In tema di contratto di lavoro intermittente, va rimessa alla Corte di Giustizia dell’Unione Europea, ex art. 267 T.F.U.E., la questione pregiudiziale sull’interpretazione del principio di non discriminazione in base all’età, che trova espressione nella Direttiva n. 2000/78/CE e nell’art. 21, n. 1, della Carta dei diritti fondamentali dell’Unione Europea, in vista di un possibile conflitto con l’art. 34 del d.lgs. n. 276 del 2003, nella formulazione “ratione temporis” applicabile, il cui comma 2 ne prevede la stipula con riferimento a prestazioni rese da soggetti con meno di venticinque anni di età.

Corte di Cassazione, Sezione L, Civile, Ordinanza, 29/02/2016, n. 3982

Nullità dei contratti a termine e di lavoro intermittente

Il documento di valutazione dei rischi privo di data certa o attestata, e privo di sottoscrizione di tutti i soggetti indicati dall’art. 53 d.lg. 81/2008 comporta la nullità dei contratti a termine e di lavoro intermittente ai sensi dell’artt. 34 del d.lg. n. 276 del 2003 e 3 del d.lg. n. 368 del 2001.

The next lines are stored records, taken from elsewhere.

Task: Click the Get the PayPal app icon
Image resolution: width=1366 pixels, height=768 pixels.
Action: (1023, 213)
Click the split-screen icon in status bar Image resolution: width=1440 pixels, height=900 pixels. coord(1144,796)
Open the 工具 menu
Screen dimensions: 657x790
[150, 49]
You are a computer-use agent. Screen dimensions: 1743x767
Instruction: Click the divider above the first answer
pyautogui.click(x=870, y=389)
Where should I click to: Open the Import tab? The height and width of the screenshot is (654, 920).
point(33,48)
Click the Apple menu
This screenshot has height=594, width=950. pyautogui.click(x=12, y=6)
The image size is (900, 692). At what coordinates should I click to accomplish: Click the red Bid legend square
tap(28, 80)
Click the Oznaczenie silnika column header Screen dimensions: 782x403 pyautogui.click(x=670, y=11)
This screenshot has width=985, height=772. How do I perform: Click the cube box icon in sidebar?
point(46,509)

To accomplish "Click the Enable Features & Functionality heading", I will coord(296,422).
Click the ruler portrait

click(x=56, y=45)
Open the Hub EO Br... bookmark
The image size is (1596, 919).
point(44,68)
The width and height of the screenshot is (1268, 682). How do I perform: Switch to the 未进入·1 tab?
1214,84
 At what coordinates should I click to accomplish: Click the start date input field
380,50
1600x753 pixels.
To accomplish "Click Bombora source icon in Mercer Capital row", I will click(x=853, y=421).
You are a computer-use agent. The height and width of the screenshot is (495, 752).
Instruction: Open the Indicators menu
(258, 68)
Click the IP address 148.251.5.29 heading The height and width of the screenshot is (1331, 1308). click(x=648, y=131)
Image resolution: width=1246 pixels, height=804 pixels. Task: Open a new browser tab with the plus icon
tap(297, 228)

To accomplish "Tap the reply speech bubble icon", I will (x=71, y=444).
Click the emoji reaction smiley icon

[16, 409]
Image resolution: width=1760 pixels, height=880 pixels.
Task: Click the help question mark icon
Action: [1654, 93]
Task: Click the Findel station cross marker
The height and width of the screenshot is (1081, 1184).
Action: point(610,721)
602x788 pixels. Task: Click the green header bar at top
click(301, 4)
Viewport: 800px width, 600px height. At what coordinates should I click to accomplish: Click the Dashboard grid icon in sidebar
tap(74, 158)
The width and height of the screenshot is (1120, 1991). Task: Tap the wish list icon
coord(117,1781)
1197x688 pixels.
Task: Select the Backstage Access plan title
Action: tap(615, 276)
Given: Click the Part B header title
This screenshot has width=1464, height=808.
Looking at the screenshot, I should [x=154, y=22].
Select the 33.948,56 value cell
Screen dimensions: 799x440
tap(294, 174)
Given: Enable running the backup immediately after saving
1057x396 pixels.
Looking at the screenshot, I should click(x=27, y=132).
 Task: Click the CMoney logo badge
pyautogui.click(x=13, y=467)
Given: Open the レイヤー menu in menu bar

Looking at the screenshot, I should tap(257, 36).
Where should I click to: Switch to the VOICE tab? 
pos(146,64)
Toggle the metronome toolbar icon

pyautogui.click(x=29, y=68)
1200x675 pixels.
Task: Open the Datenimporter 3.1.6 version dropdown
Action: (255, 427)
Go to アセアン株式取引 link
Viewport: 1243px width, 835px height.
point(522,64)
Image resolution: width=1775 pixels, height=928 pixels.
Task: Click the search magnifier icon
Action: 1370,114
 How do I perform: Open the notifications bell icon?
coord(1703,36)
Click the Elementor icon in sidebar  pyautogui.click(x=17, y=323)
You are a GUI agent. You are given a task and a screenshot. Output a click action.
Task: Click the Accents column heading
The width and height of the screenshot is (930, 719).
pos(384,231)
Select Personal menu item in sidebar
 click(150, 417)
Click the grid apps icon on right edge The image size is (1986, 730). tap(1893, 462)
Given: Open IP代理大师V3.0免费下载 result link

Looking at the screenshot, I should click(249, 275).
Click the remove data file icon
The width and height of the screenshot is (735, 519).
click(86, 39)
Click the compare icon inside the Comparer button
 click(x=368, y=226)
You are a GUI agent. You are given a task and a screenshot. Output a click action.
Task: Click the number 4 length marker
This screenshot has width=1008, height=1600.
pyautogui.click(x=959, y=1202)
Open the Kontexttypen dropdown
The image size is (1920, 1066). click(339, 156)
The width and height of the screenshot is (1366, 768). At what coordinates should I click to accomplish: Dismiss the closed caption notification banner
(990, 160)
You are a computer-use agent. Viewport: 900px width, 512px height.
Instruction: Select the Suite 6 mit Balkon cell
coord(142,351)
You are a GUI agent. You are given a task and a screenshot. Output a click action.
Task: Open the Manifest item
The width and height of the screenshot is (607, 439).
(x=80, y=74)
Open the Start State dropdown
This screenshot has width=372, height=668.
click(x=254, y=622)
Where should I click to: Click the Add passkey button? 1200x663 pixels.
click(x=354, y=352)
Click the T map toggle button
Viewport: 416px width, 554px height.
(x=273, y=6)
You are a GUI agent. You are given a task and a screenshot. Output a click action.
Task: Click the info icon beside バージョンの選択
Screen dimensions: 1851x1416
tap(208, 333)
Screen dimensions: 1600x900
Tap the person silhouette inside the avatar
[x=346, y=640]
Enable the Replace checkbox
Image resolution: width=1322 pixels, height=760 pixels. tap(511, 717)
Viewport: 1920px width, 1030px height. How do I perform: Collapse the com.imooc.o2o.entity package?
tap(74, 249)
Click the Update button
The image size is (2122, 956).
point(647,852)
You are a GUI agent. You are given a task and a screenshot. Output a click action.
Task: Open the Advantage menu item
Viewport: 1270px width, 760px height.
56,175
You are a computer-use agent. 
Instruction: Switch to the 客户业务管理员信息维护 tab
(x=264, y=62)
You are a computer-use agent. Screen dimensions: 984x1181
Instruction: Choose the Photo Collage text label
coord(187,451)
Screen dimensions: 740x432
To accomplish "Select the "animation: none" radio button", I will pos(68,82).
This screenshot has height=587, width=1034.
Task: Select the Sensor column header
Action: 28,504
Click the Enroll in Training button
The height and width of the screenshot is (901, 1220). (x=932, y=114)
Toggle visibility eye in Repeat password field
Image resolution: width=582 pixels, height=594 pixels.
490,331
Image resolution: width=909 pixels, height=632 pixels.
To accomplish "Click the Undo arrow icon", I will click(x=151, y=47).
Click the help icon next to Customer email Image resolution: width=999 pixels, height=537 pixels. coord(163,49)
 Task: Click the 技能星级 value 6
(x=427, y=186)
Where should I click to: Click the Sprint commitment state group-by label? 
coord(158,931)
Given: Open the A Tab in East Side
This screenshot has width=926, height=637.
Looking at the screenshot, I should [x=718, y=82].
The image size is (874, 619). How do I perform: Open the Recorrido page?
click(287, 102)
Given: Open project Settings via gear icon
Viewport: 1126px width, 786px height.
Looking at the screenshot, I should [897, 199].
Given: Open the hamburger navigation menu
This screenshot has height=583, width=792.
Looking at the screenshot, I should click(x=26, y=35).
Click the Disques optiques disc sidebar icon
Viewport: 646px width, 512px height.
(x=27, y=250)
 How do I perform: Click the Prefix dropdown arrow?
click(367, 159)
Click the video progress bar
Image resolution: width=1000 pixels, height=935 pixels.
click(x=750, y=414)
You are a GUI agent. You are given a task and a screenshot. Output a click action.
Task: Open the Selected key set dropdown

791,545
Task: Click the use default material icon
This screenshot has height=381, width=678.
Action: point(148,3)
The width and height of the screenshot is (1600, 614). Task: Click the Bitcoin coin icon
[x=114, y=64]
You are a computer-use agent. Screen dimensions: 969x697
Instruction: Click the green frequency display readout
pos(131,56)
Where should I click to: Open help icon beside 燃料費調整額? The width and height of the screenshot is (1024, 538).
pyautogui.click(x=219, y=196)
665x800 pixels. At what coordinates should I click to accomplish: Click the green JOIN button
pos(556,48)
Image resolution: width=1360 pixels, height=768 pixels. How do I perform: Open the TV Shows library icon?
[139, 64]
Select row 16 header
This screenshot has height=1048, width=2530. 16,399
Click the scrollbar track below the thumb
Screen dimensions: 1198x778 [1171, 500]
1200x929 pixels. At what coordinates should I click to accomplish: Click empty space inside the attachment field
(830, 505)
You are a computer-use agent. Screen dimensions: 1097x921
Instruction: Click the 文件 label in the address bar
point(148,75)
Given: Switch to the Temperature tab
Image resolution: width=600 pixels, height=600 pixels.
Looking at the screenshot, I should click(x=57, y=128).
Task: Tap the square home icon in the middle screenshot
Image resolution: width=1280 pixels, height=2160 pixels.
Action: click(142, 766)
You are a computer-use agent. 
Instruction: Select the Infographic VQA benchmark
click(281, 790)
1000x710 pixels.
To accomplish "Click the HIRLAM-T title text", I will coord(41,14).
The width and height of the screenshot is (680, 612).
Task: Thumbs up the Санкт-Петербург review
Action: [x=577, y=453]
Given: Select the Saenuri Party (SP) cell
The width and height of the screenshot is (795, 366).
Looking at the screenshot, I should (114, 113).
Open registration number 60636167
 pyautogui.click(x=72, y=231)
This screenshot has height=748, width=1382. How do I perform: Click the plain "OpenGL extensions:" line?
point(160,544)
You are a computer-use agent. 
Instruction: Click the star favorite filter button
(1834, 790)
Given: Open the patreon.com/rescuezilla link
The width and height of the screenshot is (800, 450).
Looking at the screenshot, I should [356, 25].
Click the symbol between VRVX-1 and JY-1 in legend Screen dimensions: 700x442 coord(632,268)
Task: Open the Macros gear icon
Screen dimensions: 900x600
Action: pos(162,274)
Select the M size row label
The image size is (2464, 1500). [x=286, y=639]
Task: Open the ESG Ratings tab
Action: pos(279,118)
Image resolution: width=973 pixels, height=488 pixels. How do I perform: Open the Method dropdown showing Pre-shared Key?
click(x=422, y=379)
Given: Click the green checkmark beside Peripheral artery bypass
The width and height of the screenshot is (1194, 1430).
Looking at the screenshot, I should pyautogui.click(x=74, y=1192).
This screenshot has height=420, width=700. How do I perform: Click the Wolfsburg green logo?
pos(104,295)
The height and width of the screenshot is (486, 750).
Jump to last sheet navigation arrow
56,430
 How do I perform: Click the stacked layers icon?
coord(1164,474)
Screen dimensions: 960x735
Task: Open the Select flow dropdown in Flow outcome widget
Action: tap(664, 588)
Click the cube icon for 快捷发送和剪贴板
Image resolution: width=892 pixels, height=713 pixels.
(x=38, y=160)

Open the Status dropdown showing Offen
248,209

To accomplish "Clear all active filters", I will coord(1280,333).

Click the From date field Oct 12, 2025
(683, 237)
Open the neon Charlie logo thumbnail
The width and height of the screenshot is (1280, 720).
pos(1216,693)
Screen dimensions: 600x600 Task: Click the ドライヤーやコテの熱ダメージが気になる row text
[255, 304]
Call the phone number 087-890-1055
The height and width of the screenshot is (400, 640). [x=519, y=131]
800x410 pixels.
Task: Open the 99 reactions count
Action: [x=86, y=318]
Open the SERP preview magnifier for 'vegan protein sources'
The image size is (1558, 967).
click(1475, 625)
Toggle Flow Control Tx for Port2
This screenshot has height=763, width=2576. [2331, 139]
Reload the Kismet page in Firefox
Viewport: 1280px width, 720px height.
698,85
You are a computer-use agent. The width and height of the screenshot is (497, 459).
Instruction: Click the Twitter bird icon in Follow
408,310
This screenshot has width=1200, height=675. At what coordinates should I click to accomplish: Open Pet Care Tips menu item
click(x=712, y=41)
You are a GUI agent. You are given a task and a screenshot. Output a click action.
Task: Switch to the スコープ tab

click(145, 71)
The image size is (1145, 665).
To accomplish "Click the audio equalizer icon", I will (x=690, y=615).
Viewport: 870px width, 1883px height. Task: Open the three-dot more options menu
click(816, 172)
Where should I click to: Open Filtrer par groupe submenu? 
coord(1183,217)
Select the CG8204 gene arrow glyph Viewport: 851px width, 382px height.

Tribunale Forli’ sez. lav., 31/01/2018

Contratto di lavoro intermittente: principio di non discriminazione per età

L’art. 21 della Carta dei diritti fondamentali dell’Unione europea, l’art. 2, par. 1 e par. 2, lett. a), nonchè l’art. 6, par. 1, della direttiva 2000/78/CE del Consiglio, che regolano la parità di trattamento in materia di occupazione e di condizioni di lavoro, devono interpretarsi nel senso che essi non ostano ad una disposizione, quale l’art. 34, comma 2, del d.lgs. n. 276 del 2003, che autorizza il datore di lavoro a concludere contratti di lavoro intermittente con lavoratori con meno di venticinque anni, qualunque sia la natura delle prestazioni da eseguire, e a licenziare detti lavoratori al compimento del venticinquesimo anno, in quanto tale disposizione, perseguendo una finalità legittima di politica del lavoro e del mercato del lavoro, non determina una discriminazione in ragione dell’età.

Corte di Cassazione, Sezione L, Civile, Sentenza, 21/02/2018, n. 4223

Dipendente pubblico: può fare il lavoratore a chiamata fuori dall’orario di lavoro?

L’instaurazione di un rapporto di lavoro intermittente è senz’altro riconducibile all’assunzione di impiego alle dipendenze di terzi, vietata ai dipendenti pubblici, e non può assumere alcun rilievo che le prestazioni, rese a titolo oneroso, non siano state di fatto retribuite per l’inadempimento del datore.